Committed to PEOPLE'S RIGHT TO KNOW
Vol. 5 Num 452 Fri. September 02, 2005  
   
Editorial


Editorial
We can't believe it happened!
Has sense of proportion taken leave?
This was an act of impropriety, plain and simple. It cannot be dismissed as anything else because of the potential it reflects of tearing apart the fabric of mutual respect that binds institutions into a healthy working order.

The arrival at the High Court premises of some Special Branch officials and their insistence on meeting Justice Khairul Huq, one of the two judges who declared the 5th amendment to the Constitution illegal, in the midst of a hearing they were holding, would have been an outrage by itself.

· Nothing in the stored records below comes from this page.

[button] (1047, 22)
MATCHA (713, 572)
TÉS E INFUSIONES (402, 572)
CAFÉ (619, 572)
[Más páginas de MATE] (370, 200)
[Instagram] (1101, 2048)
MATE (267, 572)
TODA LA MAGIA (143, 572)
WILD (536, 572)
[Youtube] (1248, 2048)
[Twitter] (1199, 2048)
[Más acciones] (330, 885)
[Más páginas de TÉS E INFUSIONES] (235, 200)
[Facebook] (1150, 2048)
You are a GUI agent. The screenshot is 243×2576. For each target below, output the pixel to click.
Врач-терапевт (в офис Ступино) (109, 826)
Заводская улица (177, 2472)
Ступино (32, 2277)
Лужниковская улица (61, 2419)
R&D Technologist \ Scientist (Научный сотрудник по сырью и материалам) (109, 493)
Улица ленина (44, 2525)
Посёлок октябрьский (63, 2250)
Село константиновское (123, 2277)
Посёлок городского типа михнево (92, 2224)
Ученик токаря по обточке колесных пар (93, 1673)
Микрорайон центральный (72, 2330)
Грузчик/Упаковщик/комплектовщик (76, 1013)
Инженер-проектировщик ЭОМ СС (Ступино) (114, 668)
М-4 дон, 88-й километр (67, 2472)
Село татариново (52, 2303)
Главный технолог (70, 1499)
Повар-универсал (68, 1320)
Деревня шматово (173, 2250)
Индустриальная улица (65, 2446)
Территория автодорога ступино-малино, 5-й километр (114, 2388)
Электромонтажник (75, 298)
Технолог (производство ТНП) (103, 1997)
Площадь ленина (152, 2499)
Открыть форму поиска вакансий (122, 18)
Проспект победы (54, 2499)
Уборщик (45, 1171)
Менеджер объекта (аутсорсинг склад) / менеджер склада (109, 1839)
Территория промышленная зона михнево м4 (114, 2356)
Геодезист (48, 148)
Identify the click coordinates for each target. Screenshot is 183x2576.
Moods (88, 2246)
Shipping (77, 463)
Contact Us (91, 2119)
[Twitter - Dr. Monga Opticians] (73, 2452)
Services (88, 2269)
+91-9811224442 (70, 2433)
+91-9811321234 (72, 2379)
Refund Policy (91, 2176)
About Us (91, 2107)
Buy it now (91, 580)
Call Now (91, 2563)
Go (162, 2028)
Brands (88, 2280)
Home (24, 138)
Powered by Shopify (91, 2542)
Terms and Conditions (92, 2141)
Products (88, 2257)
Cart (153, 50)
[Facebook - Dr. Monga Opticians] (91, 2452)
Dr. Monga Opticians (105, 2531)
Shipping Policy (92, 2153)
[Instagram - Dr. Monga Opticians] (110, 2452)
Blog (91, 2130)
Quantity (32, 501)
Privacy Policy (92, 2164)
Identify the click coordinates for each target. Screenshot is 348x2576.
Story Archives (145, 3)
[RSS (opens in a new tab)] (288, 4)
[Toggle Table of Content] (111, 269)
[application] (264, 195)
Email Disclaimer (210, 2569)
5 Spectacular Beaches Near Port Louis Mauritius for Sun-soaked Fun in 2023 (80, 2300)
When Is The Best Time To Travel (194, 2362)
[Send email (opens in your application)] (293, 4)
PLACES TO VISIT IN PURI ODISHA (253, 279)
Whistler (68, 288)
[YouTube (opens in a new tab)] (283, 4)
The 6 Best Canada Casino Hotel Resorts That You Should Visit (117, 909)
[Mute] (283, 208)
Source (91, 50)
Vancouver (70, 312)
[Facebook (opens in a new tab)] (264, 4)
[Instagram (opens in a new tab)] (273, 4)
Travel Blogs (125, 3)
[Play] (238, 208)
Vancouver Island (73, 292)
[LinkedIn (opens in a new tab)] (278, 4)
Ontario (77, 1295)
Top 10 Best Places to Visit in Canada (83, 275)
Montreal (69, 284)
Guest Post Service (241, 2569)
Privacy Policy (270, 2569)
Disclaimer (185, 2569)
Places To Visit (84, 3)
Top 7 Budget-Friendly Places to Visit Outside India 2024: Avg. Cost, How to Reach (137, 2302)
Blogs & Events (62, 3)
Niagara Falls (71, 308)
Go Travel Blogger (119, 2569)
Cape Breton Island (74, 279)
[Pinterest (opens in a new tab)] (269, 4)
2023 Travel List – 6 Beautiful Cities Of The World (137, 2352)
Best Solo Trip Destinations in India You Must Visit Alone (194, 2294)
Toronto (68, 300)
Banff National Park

What is even worse was that they pressed for having a word with Justice Huq in spite of attempts at dissuasion, and in fact had their way as the judge came down from the bench to move to his retiring room for a short while and talk.

The sequence of indiscretions ran like this: first, the SB men announce their presence in the court; secondly, they virtually seek the precedence of their errands over the court in session; and obviously it escapes them that, all of this being set against the backdrop of the HC verdict on fifth amendment, could be deemed to be intimidating.

If they had anything to say, it could be conveyed to persons concerned through other methods, especially when they were ostensibly offering security to them presumably in consequence of a decision at a higher level of the government. Why those people had to upset the proceedings of a court even for a short while when the message they spelt out could be communicated to the Registrar in an unobtrusive manner?

We urge the government to go into the matter and take whatever action would be appropriate in accord with the high place judiciary has in a democracy.